Depuis 1992, la législation fédérale prévoit que le requérant qui travaille verse 7%, puis dès 1995 10% de son salaire sur un compte de sûreté qui fait l’objet d’un décompte, lors de l’obtention d’un permis ou du départ de Suisse. Un forfait, fixé actuellement à Fr.8’400.- par personne, est alors prélevé pour rembourser les frais d’assistance reçue alors que le requérant était indigent. Lors de l’introduction de ce système, les dispositions transitoires de l’ordonnance d’application ont prévu que le remboursement effectué antérieurement au niveau cantonal serait déduit du forfait. Une règle qui montre bien que le compte de sûreté fédéral devait à l’avenir se substituer à tout autre système de remboursement. Le Valais, pourtant, a continué tout au long des années 90’ à effectuer des prélèvements sur les salaires parallèlement à la ponction de 7% puis 10% qui alimente le compte de sûreté fédéral. Bien que le code des obligations limite strictement les cessions de salaire, il s’agit en Valais d’une obligation imposée à tous les employeurs de requérants d’asile.

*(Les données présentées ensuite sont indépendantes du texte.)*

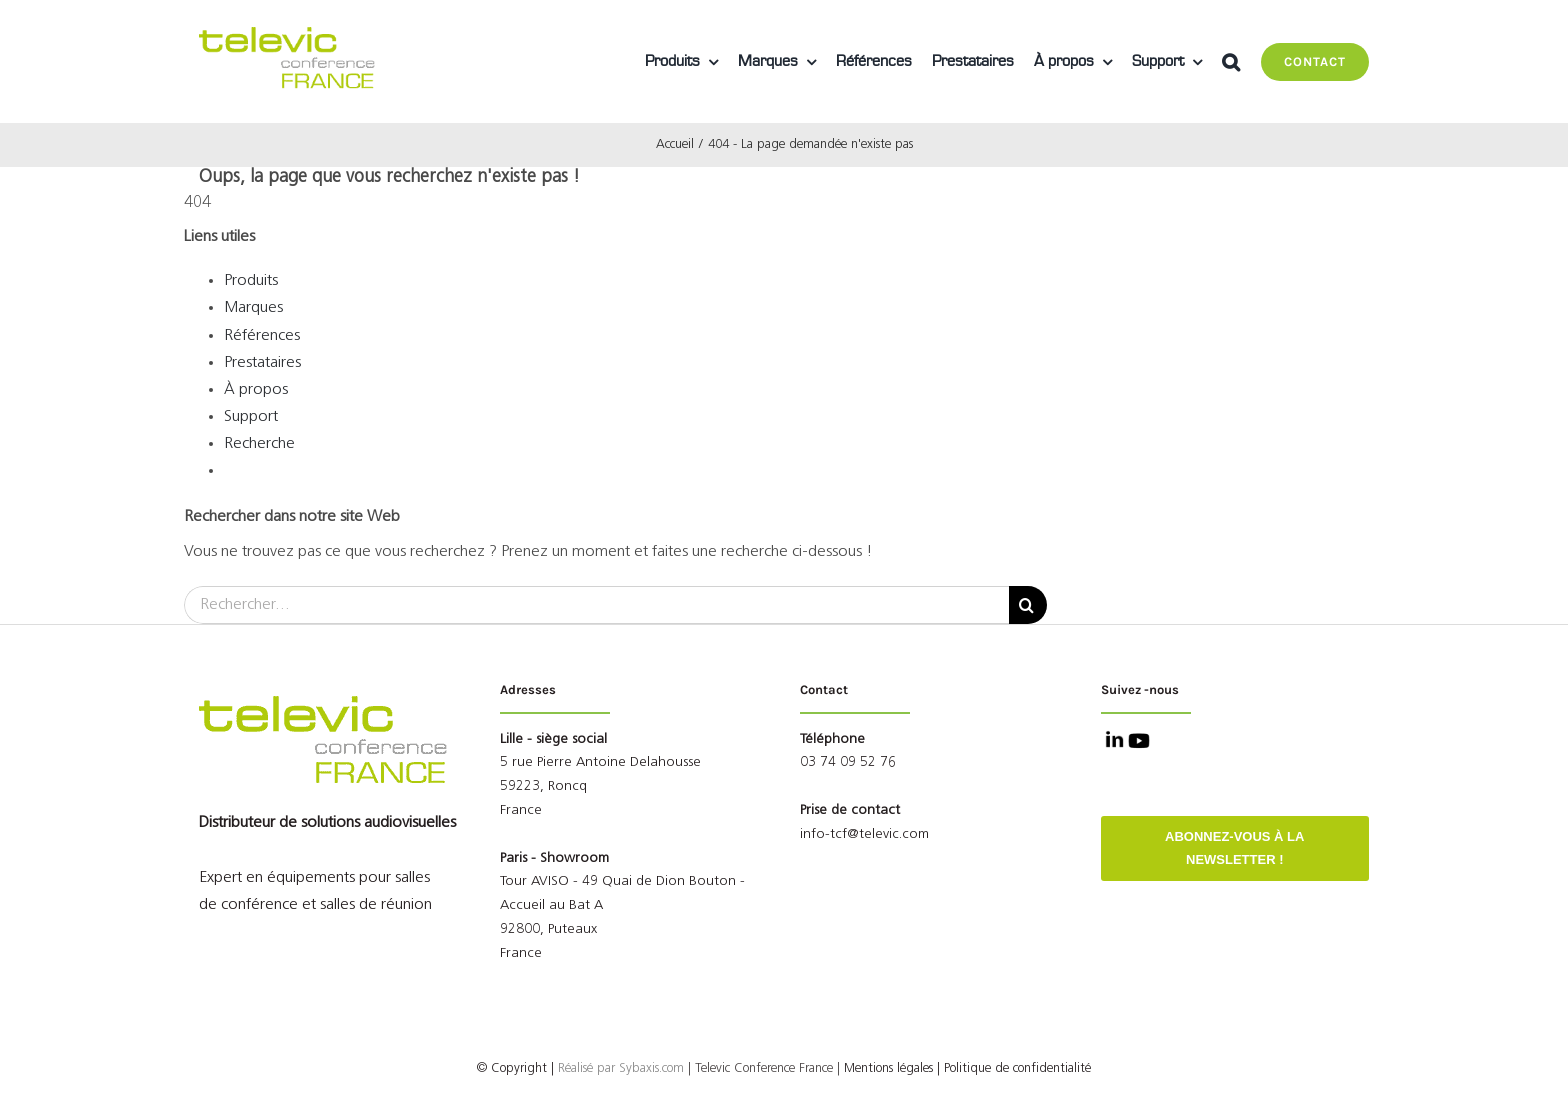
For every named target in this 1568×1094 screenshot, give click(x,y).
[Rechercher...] (596, 605)
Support (251, 417)
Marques (253, 308)
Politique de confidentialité (1017, 1068)
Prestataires (262, 363)
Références (262, 336)
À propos (256, 390)
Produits (251, 281)
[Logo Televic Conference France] (289, 35)
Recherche (259, 444)
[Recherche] (1028, 605)
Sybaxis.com (651, 1068)
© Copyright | (548, 1068)
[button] (1231, 62)
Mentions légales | (892, 1068)
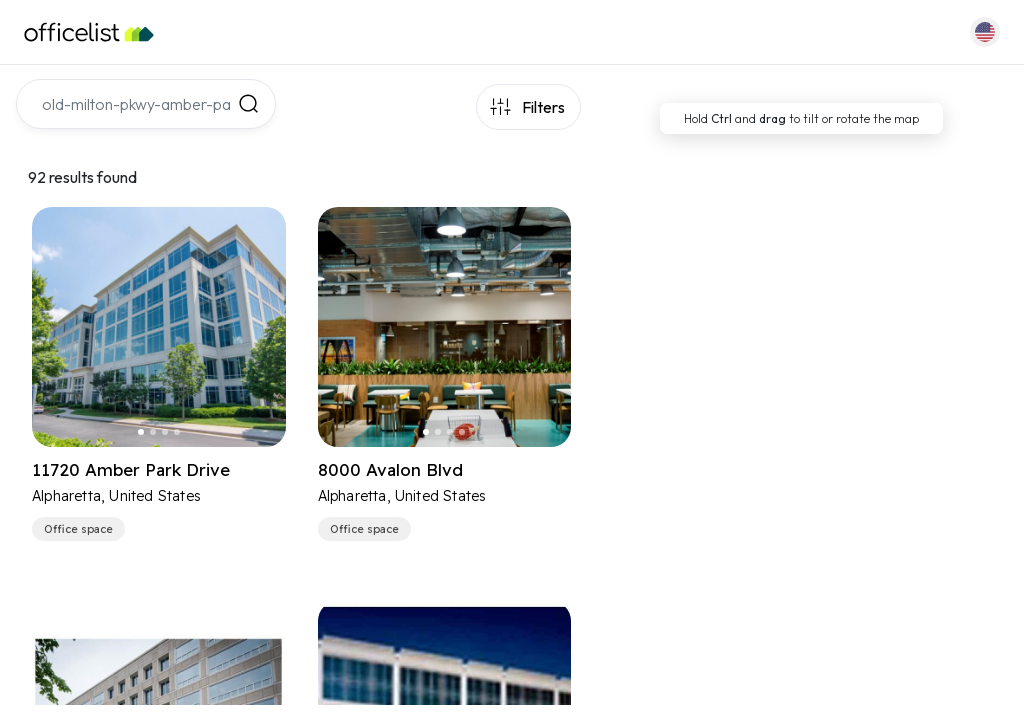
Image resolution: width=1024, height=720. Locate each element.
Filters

Le système manque totalement de transparence car il mélange deux choses très différentes: le relevé des frais d’assistance pendant la période où le requérant dépend de l’aide publique, et le paiement de prestations comme le logement, la caisse maladie ou les frais médicaux, qui continuent de transiter par l’Office d’aide sociale alors même que le requérant travaille et est à même d’assumer ses frais. En Valais, toutes ces données se retrouvent sur le même relevé. Et dans bien des cas, les prélèvements effectués sur les salaires ne se limitent pas à couvrir les prestations à la charge du requérant devenu indépendant, mais aussi les frais d’assistance antérieurs, dont le remboursement ne devrait pourtant plus relever que du compte de sûreté fédéral. En principe, les requérants ont la possibilité de signaler à l’ODR les remboursements cantonaux effectués pour les faire déduire du forfait fédéral qui leur est facturé. Mais la majorité, n’y comprenant rien, se trouve dans l’incapacité de faire rectifier leur décompte. Et pour ceux qui y parviennent, si le remboursement cantonal dépasse le forfait fédéral, pas question d’obtenir la restitution du surplus.

La moindre des choses que l’on pourrait attendre du canton, dans cet imbroglio, c’est qu’il informe lui-même l’ODR, systématiquement, et sans attendre le bouclement final qui ne peut plus être corrigé. Le décompte fédéral pourrait alors être établi dès l’obtention d’une admission provisoire, en tenant compte des prélèvements cantonaux.